BMW Z4 roadster review
"The BMW Z4 is a high-quality sports car that’s satisfying rather than truly thrilling to drive"
- Powerful engines
- Balanced handling
- High-quality interior
- Lacks excitement
- Old-fashioned feel
- M40i is automatic only
Verdict - Is the BMW Z4 a good car?
The BMW Z4 follows the classic sports car formula: it’s a two-seater convertible with a big engine up front and rear-wheel drive. It’s not an ultra-sharp driver’s car but a model that offers buyers stylish, roof-down fun with plenty of creature comforts. It’s a shame, however, that the facelifted version has crept up in price without making the Z4 more enjoyable to drive, or giving its interior tech a major overhaul.
BMW Z4 makes, models and alternatives
The Z4 was developed alongside the Toyota Supra, which is worth considering as an alternative if you want a more unusual sports car with a fixed roof. Other rivals include the Porsche 718 Boxster and the Alpine A110, though both of these models are sharper to drive and more focused on handling and performance than the BMW. The Audi TT won’t be around much longer, and the Mercedes SLC has already been retired.
The classic sports car layout, with the engine at the front and rear-wheel drive, means the Z4 has a bit of an old-school feel to the way it drives but that’s something many people will love. It reminds us of classics like the Jaguar E-Type – especially with the range-topping engine, which is a smooth and powerful six-cylinder petrol. The facelift ushered in a mesh grille, new colours and wheel designs, but only those in the know are likely to spot the changes.
That range-topping version is called the Z4 M40i and has 335bhp, so it’s very quick: 0-62mph takes just 4.5 seconds, which is the same as a Porsche 718 Boxster S. It doesn’t feel as agile or as involving in corners as the Porsche; the BMW feels heavier and less sharp. It is, however, great fun to cruise along on a scenic route with the wind in your hair.
You might consider the BMW Z4 alongside an Audi TT Roadster or a BMW 4 Series Convertible but it’s less practical than those cars and, especially in top-spec form, quicker and more rewarding to drive. The Z4 occupies a middle ground aimed at those who want a car that’s good to drive but one that still comes with comfortable seats, a relatively smooth ride and a well-finished interior.

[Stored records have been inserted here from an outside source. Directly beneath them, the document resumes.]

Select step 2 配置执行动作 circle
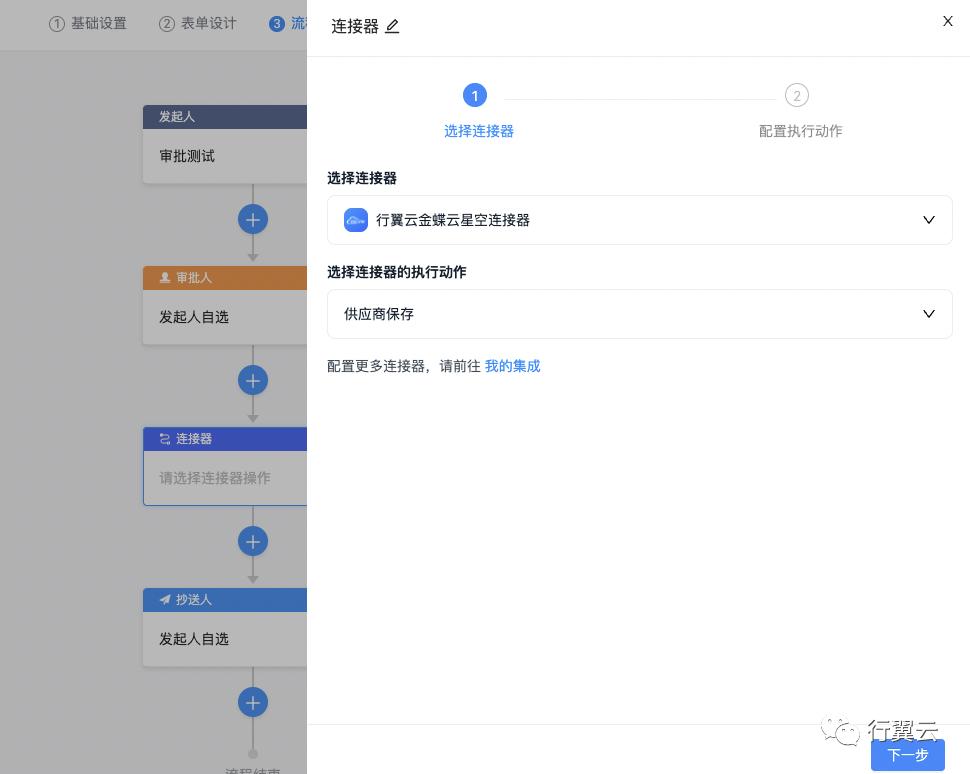Viewport: 970px width, 774px height. 797,95
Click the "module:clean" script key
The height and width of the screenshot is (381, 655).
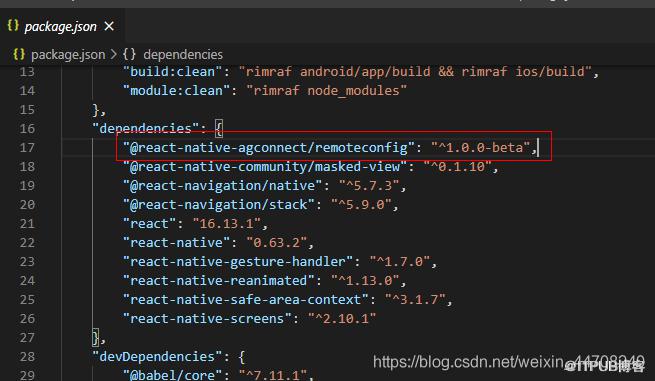tap(176, 91)
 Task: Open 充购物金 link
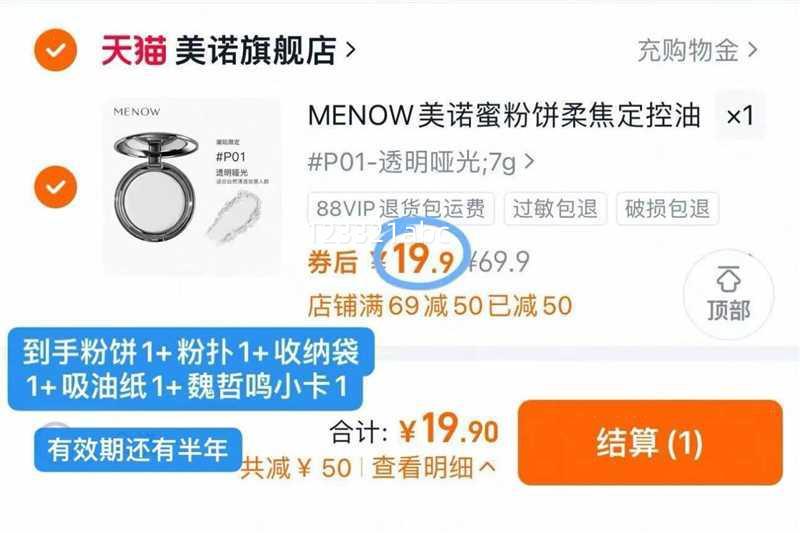point(688,50)
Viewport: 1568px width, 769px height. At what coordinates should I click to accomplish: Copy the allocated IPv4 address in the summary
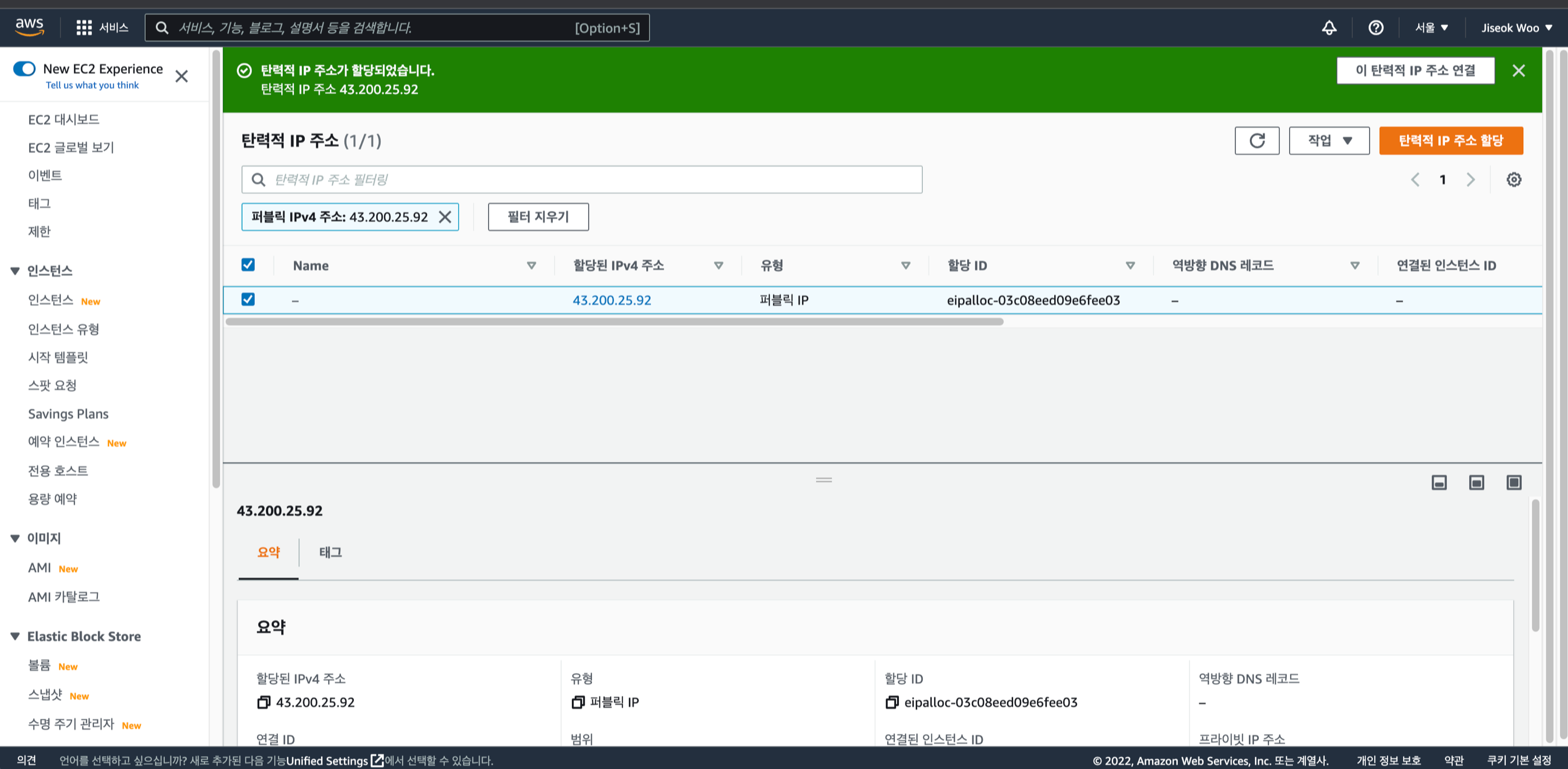click(263, 702)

Previously you could buy the Z4 with a 255bhp four-cylinder engine in the sDrive30i model, but this has now been discontinued. For the facelift, there’s still a 195bhp version called the sDrive20i or the top-rung M40i. While the sDrive20i isn’t as quick as the M version, nor is the engine as exciting, we actually found it more fun to drive in some respects, because the engine in the nose of the car weighs less, boosting agility.
The smaller engines are also more economical, with the potential for around 40mpg compared to just 35mpg for the flagship. There were rumours that an even more powerful Z4 M would join the range above the M40i, bringing even more power and improved performance, but as BMW concentrates on high-performance models like the BMW M2, this looks increasingly unlikely for the slow-selling Z4.
Overall, the latest BMW Z4 is exactly what you'd expect a Z4 to be. Its maker proclaims it as the sportiest, most driver-focused Z4 yet, and that's certainly the case. However, the world has moved on since the Z4's old-fashioned roadster recipe was first published, and greater driving excitement is delivered by its lightweight, turbocharged four-cylinder rivals.
Ultimately, it seems the Z4 is living in the past. While many will applaud the way it treads such a familiar sports car path, it doesn't have the sense of occasion you'll find in the retro-flavoured Ford Mustang. It falls into the category of 'sporty all-rounder', rather than being the ultra-sharp Boxster-beater some had been hoping for. At least in sDrive20i guise it's cleaner and more precise to drive, making the cheapest BMW Z4 also feel the most relevant to today's drivers.